### What you have to do
Look below for the lines from the one with "The height and width of the screenshot is (1050, 1907)." to the one with "Viewport: 1762px width, 991px height.", and copy exactly those lines, both ends included.
***** Material shown
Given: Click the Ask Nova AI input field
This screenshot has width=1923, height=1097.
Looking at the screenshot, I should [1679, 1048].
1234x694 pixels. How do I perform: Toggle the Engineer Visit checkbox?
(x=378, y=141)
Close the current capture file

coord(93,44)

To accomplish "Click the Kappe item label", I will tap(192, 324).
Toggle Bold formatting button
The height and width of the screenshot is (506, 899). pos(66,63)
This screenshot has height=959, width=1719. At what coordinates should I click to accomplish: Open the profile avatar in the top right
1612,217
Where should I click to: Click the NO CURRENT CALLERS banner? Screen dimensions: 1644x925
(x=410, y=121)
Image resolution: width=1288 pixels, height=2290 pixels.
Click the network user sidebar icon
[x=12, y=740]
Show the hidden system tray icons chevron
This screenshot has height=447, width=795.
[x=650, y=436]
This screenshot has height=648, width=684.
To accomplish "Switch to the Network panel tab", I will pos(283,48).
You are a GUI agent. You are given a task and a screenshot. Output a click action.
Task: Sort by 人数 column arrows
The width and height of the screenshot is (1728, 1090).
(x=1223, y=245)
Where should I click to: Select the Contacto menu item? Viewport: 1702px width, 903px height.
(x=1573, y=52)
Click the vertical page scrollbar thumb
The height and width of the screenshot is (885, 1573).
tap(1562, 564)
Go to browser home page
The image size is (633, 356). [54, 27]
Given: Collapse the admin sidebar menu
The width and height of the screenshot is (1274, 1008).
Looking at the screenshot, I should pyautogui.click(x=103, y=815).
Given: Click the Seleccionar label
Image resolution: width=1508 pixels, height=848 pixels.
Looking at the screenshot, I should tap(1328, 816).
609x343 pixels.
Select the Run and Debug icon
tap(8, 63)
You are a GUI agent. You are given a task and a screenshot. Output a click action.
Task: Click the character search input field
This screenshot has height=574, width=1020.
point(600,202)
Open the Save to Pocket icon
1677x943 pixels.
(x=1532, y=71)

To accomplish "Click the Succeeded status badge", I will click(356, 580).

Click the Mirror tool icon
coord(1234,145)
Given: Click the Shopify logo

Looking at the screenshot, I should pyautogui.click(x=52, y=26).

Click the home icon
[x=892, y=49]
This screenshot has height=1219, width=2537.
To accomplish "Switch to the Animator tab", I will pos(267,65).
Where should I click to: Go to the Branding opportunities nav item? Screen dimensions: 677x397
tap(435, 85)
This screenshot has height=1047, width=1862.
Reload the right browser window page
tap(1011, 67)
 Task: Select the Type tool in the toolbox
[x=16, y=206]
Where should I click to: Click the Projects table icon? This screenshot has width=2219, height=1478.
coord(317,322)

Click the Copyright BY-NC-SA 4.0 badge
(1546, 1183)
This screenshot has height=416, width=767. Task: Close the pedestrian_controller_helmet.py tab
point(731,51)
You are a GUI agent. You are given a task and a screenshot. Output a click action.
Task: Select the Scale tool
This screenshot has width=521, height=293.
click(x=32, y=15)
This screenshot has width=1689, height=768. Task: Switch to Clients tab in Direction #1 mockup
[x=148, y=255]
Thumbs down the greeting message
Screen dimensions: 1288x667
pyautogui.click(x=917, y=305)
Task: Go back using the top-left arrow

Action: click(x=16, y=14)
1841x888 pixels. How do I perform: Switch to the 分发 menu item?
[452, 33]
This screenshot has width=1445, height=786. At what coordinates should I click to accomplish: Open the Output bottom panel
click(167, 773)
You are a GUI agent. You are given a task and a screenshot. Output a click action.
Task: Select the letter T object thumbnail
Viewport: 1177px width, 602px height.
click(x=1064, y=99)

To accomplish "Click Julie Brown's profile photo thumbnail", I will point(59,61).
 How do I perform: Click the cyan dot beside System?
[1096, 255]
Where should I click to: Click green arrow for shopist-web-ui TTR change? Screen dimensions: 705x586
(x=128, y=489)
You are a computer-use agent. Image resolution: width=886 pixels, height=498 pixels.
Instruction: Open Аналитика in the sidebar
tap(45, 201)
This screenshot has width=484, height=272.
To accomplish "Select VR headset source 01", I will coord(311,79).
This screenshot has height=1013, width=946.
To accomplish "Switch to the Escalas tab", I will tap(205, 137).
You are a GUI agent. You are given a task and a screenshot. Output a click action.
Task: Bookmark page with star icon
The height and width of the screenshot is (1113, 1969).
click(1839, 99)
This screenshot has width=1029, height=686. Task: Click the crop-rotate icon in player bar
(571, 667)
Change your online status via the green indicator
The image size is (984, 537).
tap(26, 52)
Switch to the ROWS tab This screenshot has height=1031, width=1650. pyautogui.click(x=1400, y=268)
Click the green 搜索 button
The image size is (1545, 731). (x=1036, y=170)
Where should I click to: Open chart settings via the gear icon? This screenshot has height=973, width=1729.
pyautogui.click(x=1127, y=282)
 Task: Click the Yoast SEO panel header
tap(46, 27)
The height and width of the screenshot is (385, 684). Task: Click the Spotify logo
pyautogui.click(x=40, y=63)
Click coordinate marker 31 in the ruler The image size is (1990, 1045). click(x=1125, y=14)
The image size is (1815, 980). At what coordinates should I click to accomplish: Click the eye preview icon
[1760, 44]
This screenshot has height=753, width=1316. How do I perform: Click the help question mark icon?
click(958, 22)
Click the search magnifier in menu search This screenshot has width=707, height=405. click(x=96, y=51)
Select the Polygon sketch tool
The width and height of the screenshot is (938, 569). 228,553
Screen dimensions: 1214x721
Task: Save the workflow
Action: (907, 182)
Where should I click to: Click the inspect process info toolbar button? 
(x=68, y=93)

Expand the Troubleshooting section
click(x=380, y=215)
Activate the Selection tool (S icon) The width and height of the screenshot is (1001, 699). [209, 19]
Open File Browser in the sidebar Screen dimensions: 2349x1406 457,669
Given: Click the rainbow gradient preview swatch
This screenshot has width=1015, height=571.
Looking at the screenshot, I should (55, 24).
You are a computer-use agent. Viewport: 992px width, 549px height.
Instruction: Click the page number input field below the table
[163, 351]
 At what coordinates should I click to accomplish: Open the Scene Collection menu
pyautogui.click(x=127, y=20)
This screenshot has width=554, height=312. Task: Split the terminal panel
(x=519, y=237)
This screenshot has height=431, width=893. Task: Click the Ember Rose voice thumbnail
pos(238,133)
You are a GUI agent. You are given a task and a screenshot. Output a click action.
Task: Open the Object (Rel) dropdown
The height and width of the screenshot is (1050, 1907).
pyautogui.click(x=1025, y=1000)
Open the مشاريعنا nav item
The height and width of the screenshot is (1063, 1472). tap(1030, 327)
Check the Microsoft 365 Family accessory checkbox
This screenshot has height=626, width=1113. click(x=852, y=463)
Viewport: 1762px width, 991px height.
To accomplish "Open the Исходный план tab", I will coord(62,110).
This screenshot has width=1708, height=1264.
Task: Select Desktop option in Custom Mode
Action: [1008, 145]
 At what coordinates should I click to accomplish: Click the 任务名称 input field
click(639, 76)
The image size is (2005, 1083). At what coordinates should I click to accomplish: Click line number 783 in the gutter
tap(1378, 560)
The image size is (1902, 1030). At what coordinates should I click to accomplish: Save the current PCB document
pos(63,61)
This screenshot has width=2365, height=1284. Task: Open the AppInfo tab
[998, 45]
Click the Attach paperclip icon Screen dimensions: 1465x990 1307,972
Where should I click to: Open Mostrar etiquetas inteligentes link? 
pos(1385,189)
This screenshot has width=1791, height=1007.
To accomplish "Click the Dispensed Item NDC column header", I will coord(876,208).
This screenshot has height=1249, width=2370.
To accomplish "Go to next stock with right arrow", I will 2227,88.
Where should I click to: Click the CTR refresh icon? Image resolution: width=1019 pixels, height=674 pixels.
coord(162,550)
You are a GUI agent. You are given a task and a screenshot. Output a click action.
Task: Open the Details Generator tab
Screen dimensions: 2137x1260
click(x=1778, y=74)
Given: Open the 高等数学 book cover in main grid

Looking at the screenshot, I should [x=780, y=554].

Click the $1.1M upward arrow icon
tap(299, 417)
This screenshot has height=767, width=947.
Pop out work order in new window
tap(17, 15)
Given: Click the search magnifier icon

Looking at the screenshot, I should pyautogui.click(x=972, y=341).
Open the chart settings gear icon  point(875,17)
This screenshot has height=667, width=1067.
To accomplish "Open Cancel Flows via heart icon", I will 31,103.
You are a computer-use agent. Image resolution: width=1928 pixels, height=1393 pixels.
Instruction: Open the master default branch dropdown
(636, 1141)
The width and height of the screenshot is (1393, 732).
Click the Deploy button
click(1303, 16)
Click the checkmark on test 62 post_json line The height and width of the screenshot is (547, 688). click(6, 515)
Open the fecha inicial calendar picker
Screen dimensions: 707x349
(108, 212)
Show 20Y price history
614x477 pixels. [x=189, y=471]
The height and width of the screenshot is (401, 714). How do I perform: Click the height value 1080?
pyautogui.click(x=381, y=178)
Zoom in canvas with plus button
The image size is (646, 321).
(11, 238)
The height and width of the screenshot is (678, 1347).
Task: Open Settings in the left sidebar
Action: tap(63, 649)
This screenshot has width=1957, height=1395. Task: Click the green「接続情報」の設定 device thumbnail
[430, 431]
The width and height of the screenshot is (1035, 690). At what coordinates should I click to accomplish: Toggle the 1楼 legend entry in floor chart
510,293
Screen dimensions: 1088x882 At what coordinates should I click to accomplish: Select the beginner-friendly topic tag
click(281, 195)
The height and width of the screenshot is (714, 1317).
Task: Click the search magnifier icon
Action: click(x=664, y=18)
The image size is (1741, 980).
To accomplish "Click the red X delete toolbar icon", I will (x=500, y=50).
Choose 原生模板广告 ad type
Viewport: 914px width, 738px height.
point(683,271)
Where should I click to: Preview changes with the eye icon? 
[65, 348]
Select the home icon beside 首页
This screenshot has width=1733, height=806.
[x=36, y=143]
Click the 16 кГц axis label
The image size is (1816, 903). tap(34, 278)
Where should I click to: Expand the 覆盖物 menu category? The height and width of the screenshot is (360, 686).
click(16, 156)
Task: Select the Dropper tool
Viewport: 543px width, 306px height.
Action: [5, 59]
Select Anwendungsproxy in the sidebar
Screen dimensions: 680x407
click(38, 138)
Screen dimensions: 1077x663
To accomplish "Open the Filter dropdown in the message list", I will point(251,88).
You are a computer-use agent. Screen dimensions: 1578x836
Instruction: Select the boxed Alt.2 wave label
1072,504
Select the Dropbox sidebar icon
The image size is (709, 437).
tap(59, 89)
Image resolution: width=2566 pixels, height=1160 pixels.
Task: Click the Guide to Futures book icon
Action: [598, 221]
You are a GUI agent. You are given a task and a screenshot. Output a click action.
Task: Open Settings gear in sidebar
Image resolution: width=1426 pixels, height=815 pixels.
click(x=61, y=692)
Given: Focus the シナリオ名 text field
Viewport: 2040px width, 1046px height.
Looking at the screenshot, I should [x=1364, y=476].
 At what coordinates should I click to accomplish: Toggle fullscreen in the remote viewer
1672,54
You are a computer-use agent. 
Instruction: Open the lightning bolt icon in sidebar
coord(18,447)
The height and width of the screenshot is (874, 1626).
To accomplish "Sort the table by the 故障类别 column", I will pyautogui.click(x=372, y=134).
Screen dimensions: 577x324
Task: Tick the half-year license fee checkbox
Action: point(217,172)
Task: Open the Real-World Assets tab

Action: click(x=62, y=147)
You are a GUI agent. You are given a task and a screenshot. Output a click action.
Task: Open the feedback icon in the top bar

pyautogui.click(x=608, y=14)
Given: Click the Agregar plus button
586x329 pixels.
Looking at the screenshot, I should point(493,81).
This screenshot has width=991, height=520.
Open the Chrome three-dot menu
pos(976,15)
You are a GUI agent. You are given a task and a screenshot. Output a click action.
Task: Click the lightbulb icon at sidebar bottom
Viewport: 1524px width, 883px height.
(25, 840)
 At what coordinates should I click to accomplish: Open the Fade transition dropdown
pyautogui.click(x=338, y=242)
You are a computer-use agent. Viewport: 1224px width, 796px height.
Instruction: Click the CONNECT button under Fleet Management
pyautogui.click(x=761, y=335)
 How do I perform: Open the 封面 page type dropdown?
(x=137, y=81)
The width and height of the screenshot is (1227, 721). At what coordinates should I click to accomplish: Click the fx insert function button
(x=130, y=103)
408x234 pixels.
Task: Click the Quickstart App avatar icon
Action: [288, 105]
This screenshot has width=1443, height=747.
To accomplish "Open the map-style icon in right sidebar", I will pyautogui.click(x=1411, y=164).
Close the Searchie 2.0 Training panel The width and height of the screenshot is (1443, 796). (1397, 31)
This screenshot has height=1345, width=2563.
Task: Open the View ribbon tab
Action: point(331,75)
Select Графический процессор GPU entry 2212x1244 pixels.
**********
### Completed task
The height and width of the screenshot is (1050, 1907).
pyautogui.click(x=1025, y=1000)
Open the مشاريعنا nav item
The height and width of the screenshot is (1063, 1472). tap(1030, 327)
Check the Microsoft 365 Family accessory checkbox
This screenshot has height=626, width=1113. click(x=852, y=463)
Viewport: 1762px width, 991px height.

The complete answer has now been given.